Volto à questão inicial: o que tem a ver o colunável com o horóscopo? De início, respondi que nada. Depois, pensei melhor e concluí que há algumas afinidades. Cito a primeira delas: o horóscopo, faça chuva ou sol, sai todos os dias em nossas folhas. E o dia em que, por qualquer fatalidade, não sair, com certeza, será um Deus nos acuda para o secretário da redação do jornal. Fácil chegar-se a essa óbvia conclusão. Tem gente tão crédula que só abre a porta de casa para pôr o pé na rua se ler a previsão do seu signo. Se, por qualquer azar, desse que ocorre em um milhão de hipóteses, a situação descrita não lhe for das melhores, o dia está perdido. Tive um amigo, que já nem sei por onde anda, que seguia essa cruel rotina.

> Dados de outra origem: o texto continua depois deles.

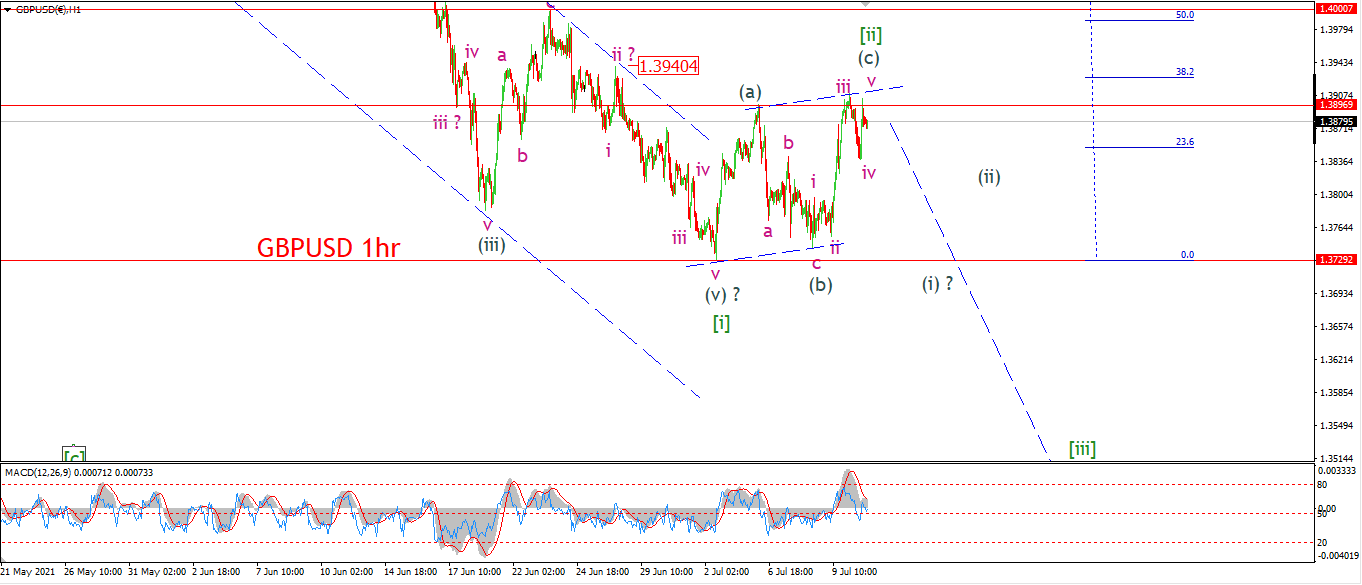Click the 9 Jul 10:00 time axis label
Screen dimensions: 1362x585
[x=855, y=573]
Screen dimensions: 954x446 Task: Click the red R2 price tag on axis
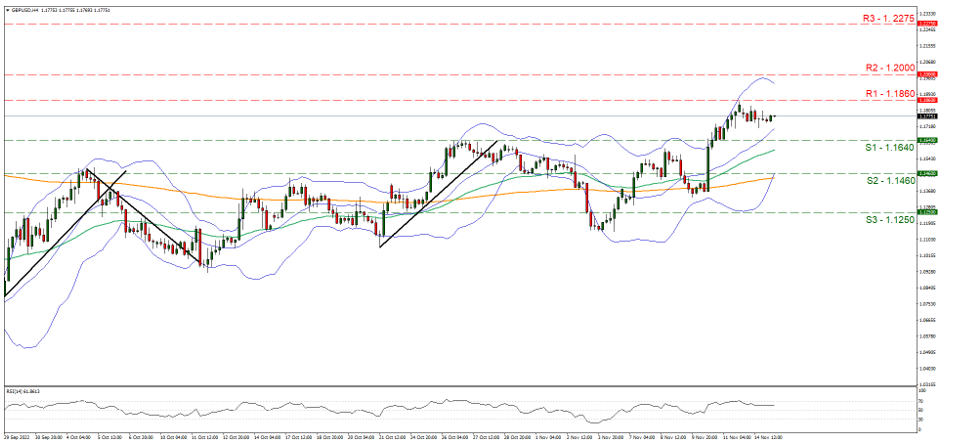pyautogui.click(x=928, y=75)
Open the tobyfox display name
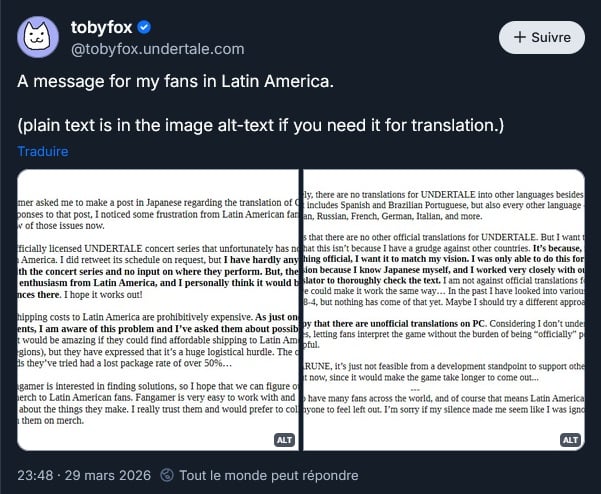The width and height of the screenshot is (601, 494). click(105, 26)
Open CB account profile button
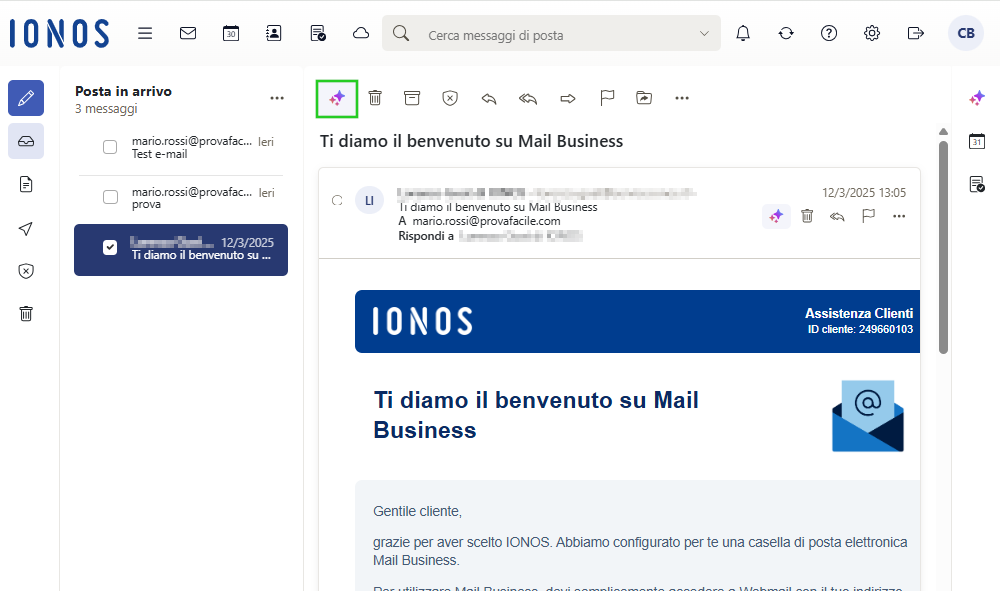This screenshot has height=591, width=1000. (966, 33)

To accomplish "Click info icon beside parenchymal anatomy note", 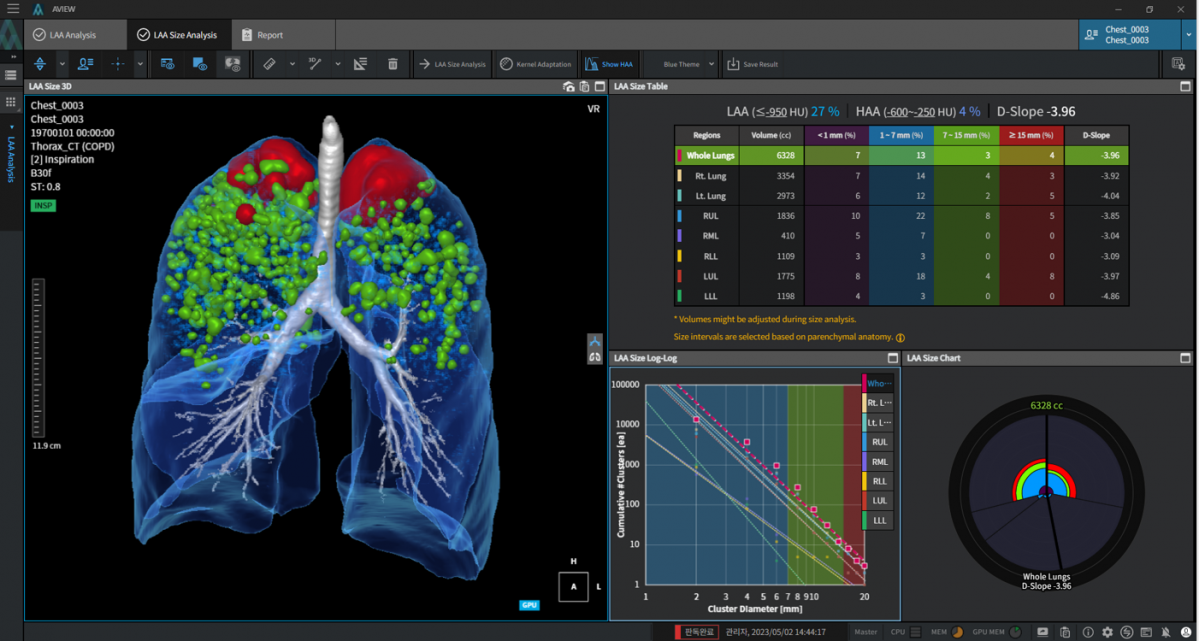I will click(x=900, y=338).
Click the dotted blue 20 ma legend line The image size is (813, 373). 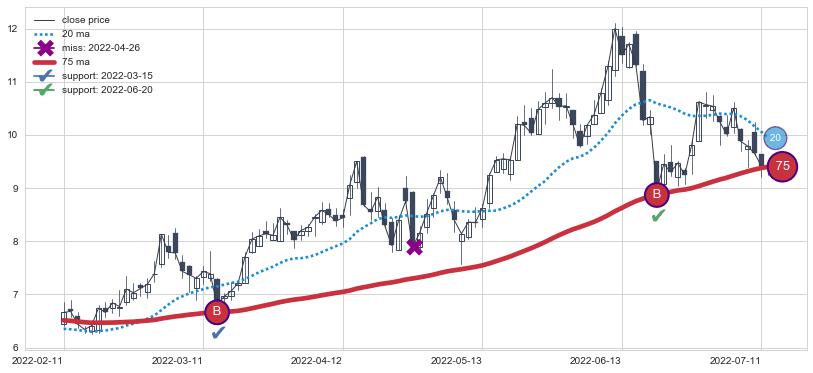coord(45,34)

Outra semelhança entre o colunável e o horóscopo está no fato de que, dificilmente, as situações descritas nos signos dizem se vai ocorrer uma catástrofe. Bem ao contrário, o horoscopista, para os mais requintados, astrólogo, que não tem nada de besta, de outro modo o jornal não vende, faz as previsões mais dúbias e com possíveis vantagens para o interessado. A coisa funciona mais ou menos assim: - a Lua se associa com Urano, entre suas casas quatro e oito, e incentiva a harmonia em seus relacionamentos. Bom para ter um bom relacionamento doméstico, extensivo àquela pessoa que está bem próxima, com evidente possibilidade de conforto físico e espiritual. E costumeiramente conclui: - Há excelentes perspectivas para os negócios e amor. O sujeito lê tudo isso, com a euforia de que tudo pode acontecer de positivo, Na primeira esquina se depara com um assaltante que não está num dia de Lua com Urano. Lá se vai por água a baixo a tão auspiciosa previsão. O colunáve, um tanto horóscopo, é tratado com extremado otimismo. Nelson Rodrigues, o grande frasista, dizia que o ser humano é o único que se falsifica. É uma verdade. Nós temos a mania da fantasia. O cachorro há de ser sempre cachorro. O ser humano, não. Tem a cruel mania de fazer estelionato de si mesmo. Um pouco de ser o que não é, ou de querer ser além do que é.